Stored data entries

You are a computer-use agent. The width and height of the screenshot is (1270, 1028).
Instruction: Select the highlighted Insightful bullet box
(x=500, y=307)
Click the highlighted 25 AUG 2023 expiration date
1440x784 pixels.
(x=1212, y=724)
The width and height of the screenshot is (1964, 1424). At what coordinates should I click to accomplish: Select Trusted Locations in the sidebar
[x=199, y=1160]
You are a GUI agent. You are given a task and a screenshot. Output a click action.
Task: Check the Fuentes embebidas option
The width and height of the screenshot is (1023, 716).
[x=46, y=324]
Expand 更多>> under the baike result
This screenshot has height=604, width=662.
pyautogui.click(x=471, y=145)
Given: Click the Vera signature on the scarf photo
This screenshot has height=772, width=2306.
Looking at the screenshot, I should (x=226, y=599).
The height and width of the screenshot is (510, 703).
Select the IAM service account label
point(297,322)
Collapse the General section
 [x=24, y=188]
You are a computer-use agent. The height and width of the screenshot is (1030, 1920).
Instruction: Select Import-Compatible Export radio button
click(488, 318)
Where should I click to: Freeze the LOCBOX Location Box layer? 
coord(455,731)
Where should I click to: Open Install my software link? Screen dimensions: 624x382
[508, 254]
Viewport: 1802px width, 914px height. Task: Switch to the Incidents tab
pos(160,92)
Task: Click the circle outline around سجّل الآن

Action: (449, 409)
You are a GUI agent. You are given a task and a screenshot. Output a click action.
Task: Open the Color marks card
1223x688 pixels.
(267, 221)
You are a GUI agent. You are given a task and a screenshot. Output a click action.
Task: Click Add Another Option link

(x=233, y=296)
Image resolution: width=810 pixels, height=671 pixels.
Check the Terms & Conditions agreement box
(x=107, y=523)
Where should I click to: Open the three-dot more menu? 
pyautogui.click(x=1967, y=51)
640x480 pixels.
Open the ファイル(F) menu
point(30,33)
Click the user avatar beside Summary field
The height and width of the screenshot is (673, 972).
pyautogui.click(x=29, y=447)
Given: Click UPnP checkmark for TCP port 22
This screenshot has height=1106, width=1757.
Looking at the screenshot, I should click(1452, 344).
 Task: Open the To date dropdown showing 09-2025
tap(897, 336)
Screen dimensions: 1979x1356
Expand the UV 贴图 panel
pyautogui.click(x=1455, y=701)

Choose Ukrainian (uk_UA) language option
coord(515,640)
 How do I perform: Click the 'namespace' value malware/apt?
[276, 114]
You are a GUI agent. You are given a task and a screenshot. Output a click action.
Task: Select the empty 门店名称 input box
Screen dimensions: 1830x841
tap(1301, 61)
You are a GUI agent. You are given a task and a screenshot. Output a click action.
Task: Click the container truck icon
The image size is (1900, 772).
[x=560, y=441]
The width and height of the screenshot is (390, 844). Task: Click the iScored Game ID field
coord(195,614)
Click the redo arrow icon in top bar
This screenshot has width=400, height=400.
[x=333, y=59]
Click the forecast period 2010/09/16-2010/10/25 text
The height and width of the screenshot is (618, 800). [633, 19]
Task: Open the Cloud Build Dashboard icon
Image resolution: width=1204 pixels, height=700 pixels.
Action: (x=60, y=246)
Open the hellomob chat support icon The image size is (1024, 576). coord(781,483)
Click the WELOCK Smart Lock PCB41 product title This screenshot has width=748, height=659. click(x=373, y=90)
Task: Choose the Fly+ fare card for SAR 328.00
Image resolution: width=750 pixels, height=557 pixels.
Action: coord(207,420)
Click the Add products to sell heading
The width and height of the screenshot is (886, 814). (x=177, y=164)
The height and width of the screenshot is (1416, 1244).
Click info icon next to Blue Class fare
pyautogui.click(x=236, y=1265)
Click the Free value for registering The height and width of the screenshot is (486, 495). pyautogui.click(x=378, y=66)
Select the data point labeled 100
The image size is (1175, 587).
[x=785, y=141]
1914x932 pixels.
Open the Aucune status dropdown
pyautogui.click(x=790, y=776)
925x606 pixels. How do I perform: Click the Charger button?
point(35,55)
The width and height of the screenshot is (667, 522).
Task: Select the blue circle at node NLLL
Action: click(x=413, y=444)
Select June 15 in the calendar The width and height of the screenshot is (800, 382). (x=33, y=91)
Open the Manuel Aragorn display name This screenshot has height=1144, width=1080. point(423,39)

EXERCISE DIRECTIONS: Please copy the lines from the one with "The width and height of the screenshot is (1964, 1424)." through the one with "[x=199, y=1160]", unchanged.

ANSWER:
The width and height of the screenshot is (1964, 1424). At what coordinates should I click to accomplish: Select Trusted Locations in the sidebar
[x=199, y=1160]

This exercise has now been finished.